The state government announced today that it will launch a trial of a new ‘mobile myki’ app that will utilise the Near Field Communications (NFC) capabilities of handsets.
Initially the trial, which will launch “in the coming months,” will be limited to an industry-based group of users before being thrown open to a broader group of participants later this year.
The trial is expected to conclude early next year. The government will then decide whether to permanently offer the service.
“Over the next year we will watch how the trial goes, and make sure we get the technology right before making it available for all Victorians,” said public transport minister Jacinta Allan.
The government indicated the trial might expand to support other platforms.
The myki smartcard-based ticketing system initially went live in late 2008, with support for regional buses in Geelong. Since December 2012 it has been the only valid ticket for Melbourne’s public transport.

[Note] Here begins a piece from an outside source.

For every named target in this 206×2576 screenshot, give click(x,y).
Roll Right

There are more 12 million active cards myki cards, and the system processes 700 million transactions each year, according to the government.
In mid-2016 the state government revealed that system operator NTT Data had won a new seven-year, $700 million contract to run myki.
The development and implementation of the myki system was expected to take two years, but blew out to more than nine years and cost more than $550 million than anticipated.
“The implementation of myki experienced significant delays and related cost increases, due largely to deficiencies in the original contract and governance arrangements,” a 2015 audit of myki found.
“This has resulted in a poor outcome for Victoria’s public transport system and users, which has compromised achievement of myki’s original business case objectives and related benefits,” the Victorian Auditor-General’s report stated.